**Excerpt to read**
((
The Legend of Sleepy Hollow

The Legend of Sleepy Hollow
by Washington Irving
1820 – short story

This is available lots of places online so …
Public Literature


A pleasing land of drowsy head it was,  Of dreams that wave before the half-shut eye;And of gay castles in the clouds that pass,  For ever flushing round a summer sky.

A few annotations:

This book was first published in 1835 but the events take place some years prior – some time has passed since the American Revolution,  so maybe in 1800?  I think people reading The Legend of Sleepy Hollow in 1836 would have been quite familiar with all of this.

Numbers indicate paragraph:  (Bartleby)

1. Tappan Zee,
1. St. Nicholas
1. Tarry Town

3.  Sleepy Hollow

5.  Hessian trooper   (1776? – Chatterton Hill)
“The Old Dutch Church”  (lots of good stuff -scroll down and read) 

9.  Ichabod – the name –  the brother of Ahitub per the Book of Samuel (OT) Ahitub means good – there are several Ahitubs in the Bible. 

9.  Crane – the name –  sounds gawky – like the bird.

10.   eel-pot –  A kind of basket for catching eels, having fitted into the mouth a funnelshaped entrance, like that of a wire mouse-trap, composed of flexible willow rods converging inward to a point, so that the eels can easily force their way in, but cannot escape.

10 and on –  “spare the rod and spoil the child”  – King James Version of the Bible, Book of Proverbs, 13:24

“Teachers thought that each printed page was so important that it should be memorized. “Spare the rod and spoil the child” describes discipline in those days.”   From Colonial Students.   Also see American Elementary Schools in the 1600s. 

16.  Cotton Mather’s history of New England Witchcraft
his book of Crane’s  must be 50+ years old because if the Revolution has ghosts then it’s after 1778 and Cotton Mather died in 1728 – the Salem witch trials were in 1692 and he wrote about them in Wonders of the Invisible World (1692).  It seems he wrote about witchcraft prior to the trials also.  From Amazon!   

17.   The whip-poor-will is a bird which is only heard at night. It receives its name from its note, which is thought to resemble those words.

21.    She was withal a little of a coquette, as might be perceived even in her dress, which was a mixture of ancient and modern fashions, as most suited to set off her charms.

21.   Saardam – A city of western Netherlands,  west-northwest of Amsterdam

22.   her paternal mansion  (very near Terrytown)
))
**Material supplied**
((
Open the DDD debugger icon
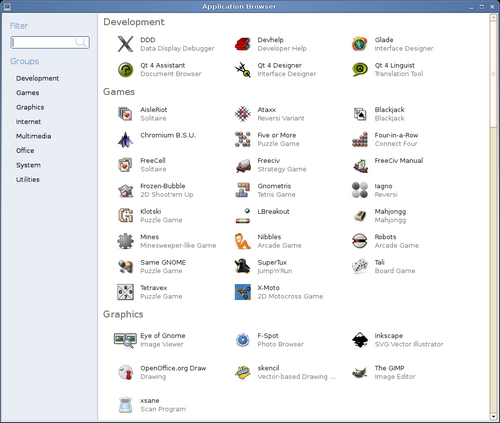 125,44
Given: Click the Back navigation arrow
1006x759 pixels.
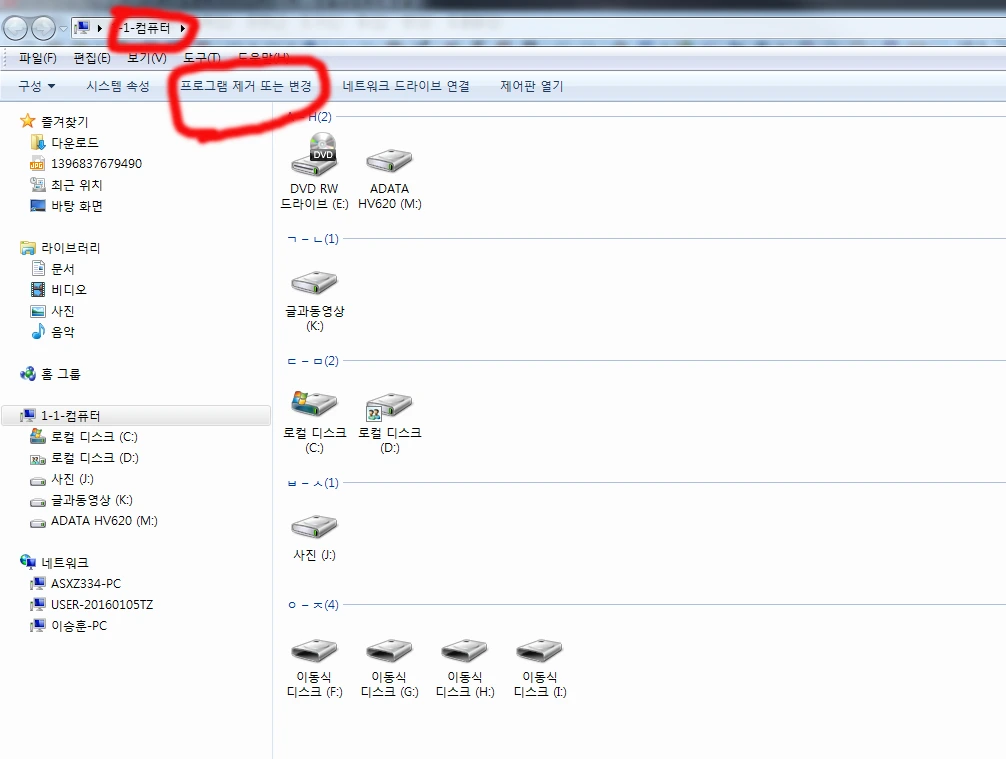Looking at the screenshot, I should pyautogui.click(x=14, y=27).
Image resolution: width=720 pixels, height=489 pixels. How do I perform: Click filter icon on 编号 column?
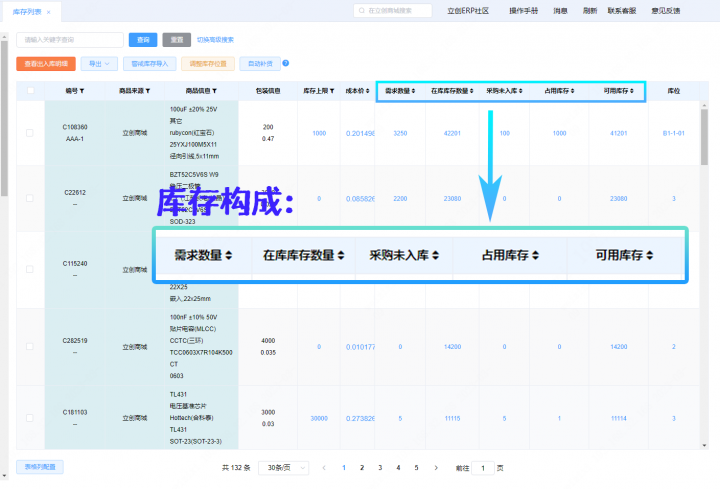[82, 91]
))
**Task instructions**
• A. Answer these from the annotations on The Legend of Sleepy Hollow, one line each:
(i) What are the rods of an eel-pot made of?
(ii) In what year did Cotton Mather die?
(iii) Where is Saardam located?
• B. Return the stretch of the Sleepy Hollow annotations from "16.  Cotton Mather’s" through "off her charms.".
• C. Resume the annotations on The Legend of Sleepy Hollow from where they stop.

**Answers per task**
• A.
(i) Flexible willow rods.
(ii) 1728.
(iii) In western Netherlands, west-northwest of Amsterdam.

• B.
16.  Cotton Mather’s history of New England Witchcraft
his book of Crane’s  must be 50+ years old because if the Revolution has ghosts then it’s after 1778 and Cotton Mather died in 1728 – the Salem witch trials were in 1692 and he wrote about them in Wonders of the Invisible World (1692).  It seems he wrote about witchcraft prior to the trials also.  From Amazon!   

17.   The whip-poor-will is a bird which is only heard at night. It receives its name from its note, which is thought to resemble those words.

21.    She was withal a little of a coquette, as might be perceived even in her dress, which was a mixture of ancient and modern fashions, as most suited to set off her charms.

• C.
22.   Old Baltus Van Tassel –  Baltus – short for Balthazar = The Biblical Baltazars are rich

And here we come to the story of the quest for the maiden’s heart.  I’m laughing out loud.

27.  Brom Bones – short for Abraham – more Biblical –

36.   Hans Van Ripper – farmer – sounds ominous but this was prior to Jack the Ripper

LOTS of birds mentioned – why?

A slanting ray lingered on the woody crests of the precipices that overhung some parts of the river, giving greater depth to the dark-gray and purple of their rocky sides. A sloop was loitering in the distance, dropping slowly down with the tide, her sail hanging uselessly against the mast; and as the reflection of the sky gleamed along the still water, it seemed as if the vessel was suspended in the air.   41

Yeah? Is this sexual?

Also lots and lots of food!

the woman in white, that haunted the dark glen at Raven Rock,
Woman in White (Collins – 1859 – later) –  The Raven  (Poe – 1845, later)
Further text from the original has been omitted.